In a world where vampires are being portrayed as adorable glittering objects of prepubescent lust, thank Bram Stoker for Scott Snyder, Rafael Albuquerque and Stephen King bringing us 'American Vampire.'
I realise I've talked about comics in the last four outings of my 'Good Stuff' blog, and in the time I have to now add another post I had intended to talk about some of the awe inspiring TV shows that are currently hitting our screens BUT that can wait for a little talk about 'American Vampire'. I mentioned Scott Snyder in my post on DC's New 52 and my love for him as a creator has grown rapidly since then. After discovering him through Batman I decided to check out some of his other work and that lead me to 'American Vampire' Volume 1 and wow, I really enjoyed it. Scott Snyder is definitely now on my list of the top writers in comics.

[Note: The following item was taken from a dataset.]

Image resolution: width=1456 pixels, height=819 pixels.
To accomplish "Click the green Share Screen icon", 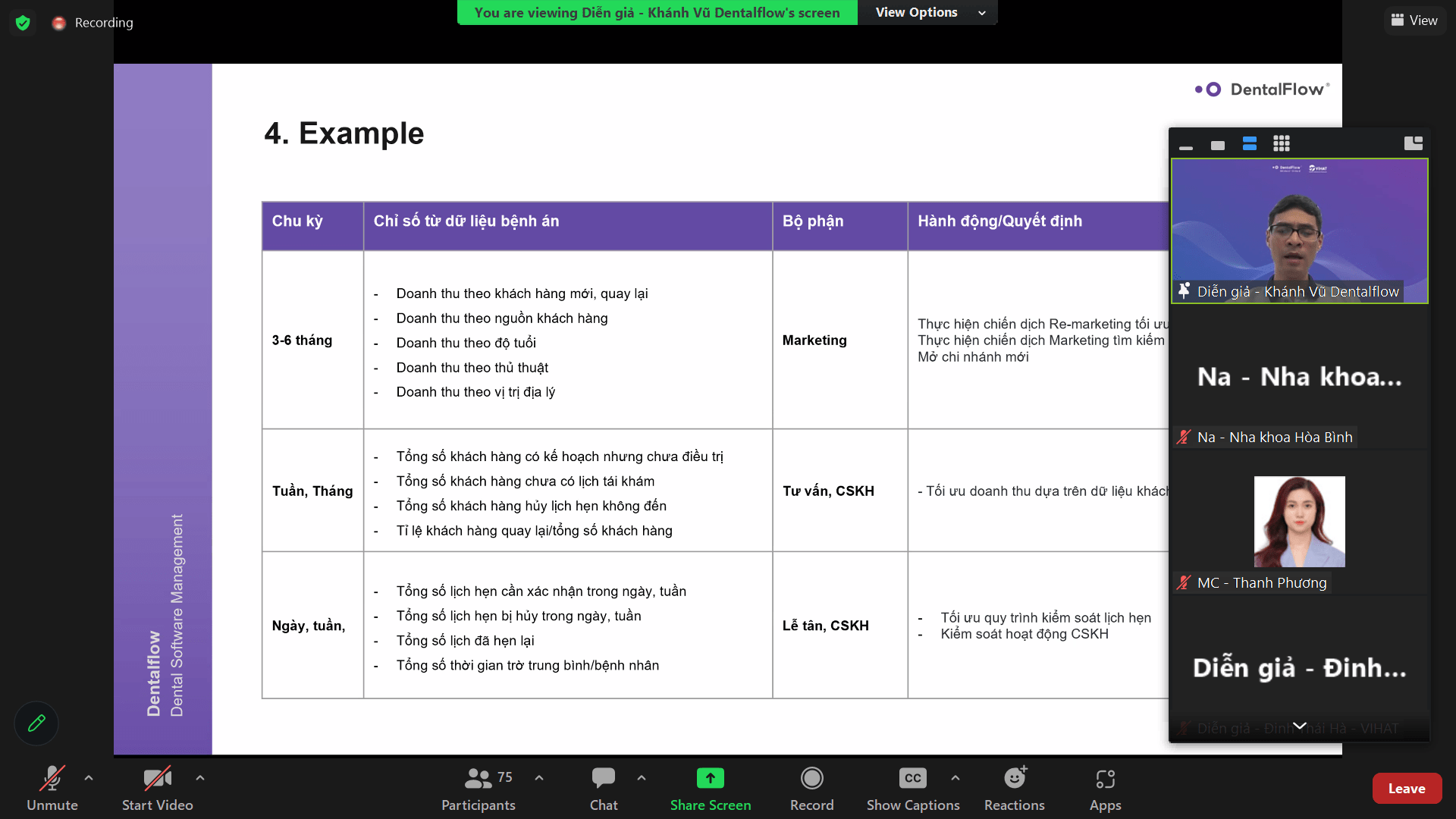I will (x=710, y=779).
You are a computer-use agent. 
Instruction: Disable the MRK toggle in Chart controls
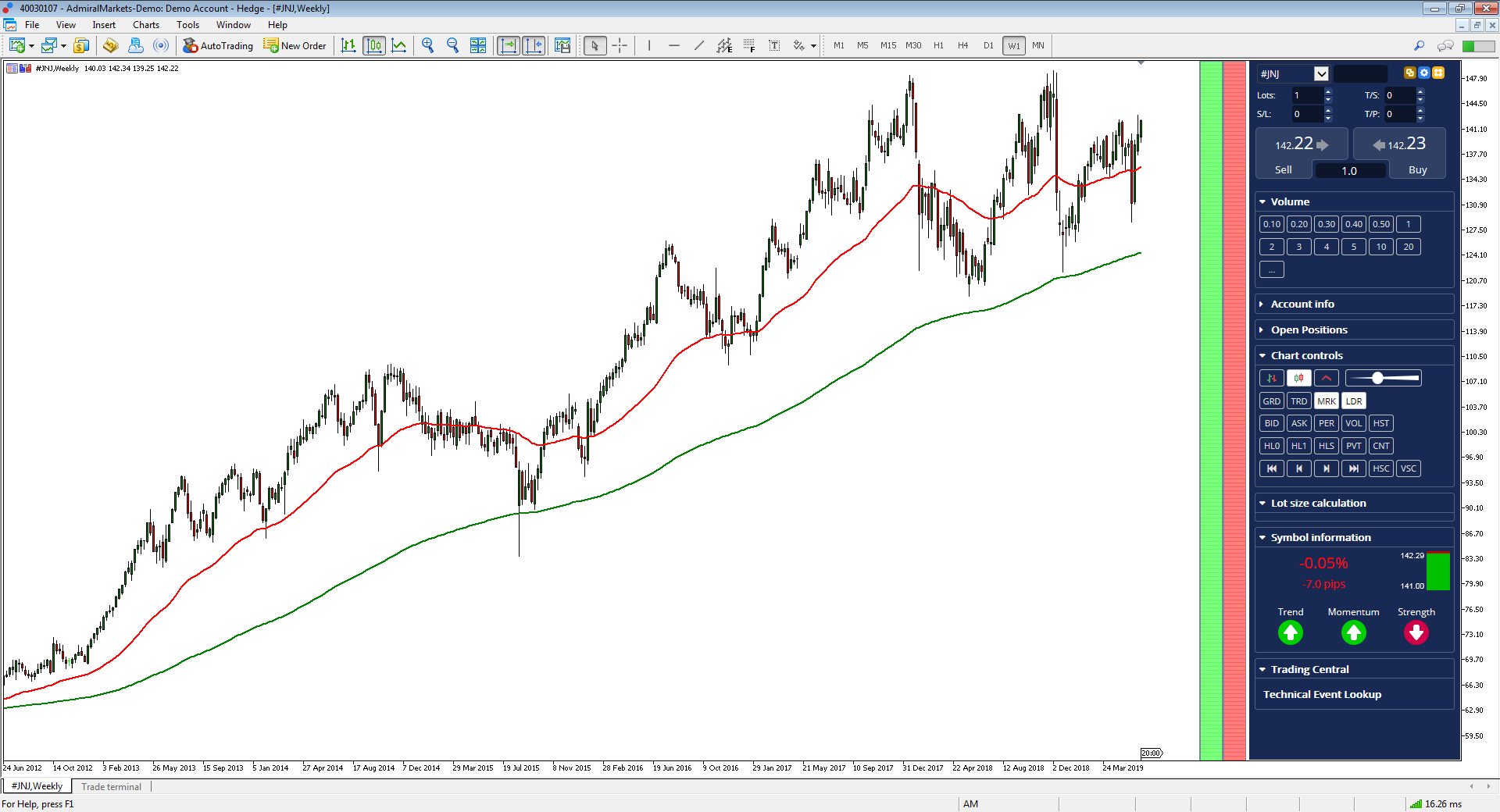[1326, 401]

Snyder has penned a story about the first vampire concieved (that sounds wierd, created maybe?) on American soil, Skinner Sweet, and he's different to the pasty, night dwelling vampires of Europe. For one, he can walk in the light and is even powered by the sun. Second, he'd like nothing more than to see the vampires that made him bite the dust. Skinner transforms a young actress Pearl Jones, who was preyed on by the Euro-vamps, into another American Vampire. The best thing about Snyder's story though is that even with this unique idea of American vampries he does bring the soul (yes, I get the irony of this) of a true vampire story. Vampires are scary as shit and they want to eat your face off and drink every pint of blood in your skinny human veins, just the way they should be.
It's also great to see horror legend Stephen King dipping his toe into comics. He pens the origin story of Skinner Sweet and tells his story over the first few issues while Snyder writes the Pearl story. The best thing, apart from having Stephen King in comics, is that King and Snyder's stories work phenomenally well together and Snyder certainly holds his own next to the horror legend.
Finally the art is spectacular. Rafael Albuquerque shows his versatility by illustrating Snyder and King's stories in different styles, cleaner lines for Pearl's story set in the 1920s and sketchier lines with some gritty ink wash for Skinner's story from the 1880s. All in all, art that perfectly complements both Snyder and Skinner's stories. No, not just compliments, it does what all great comic art does and pushes the book to a whole new level.
In a genre that is totally saturated, 'American Vampire' pulls itself above the other vampire stories out there and sets itself apart as truly 'Good Stuff'.
And yes, it's better than 'True Blood.' Not as much boob though.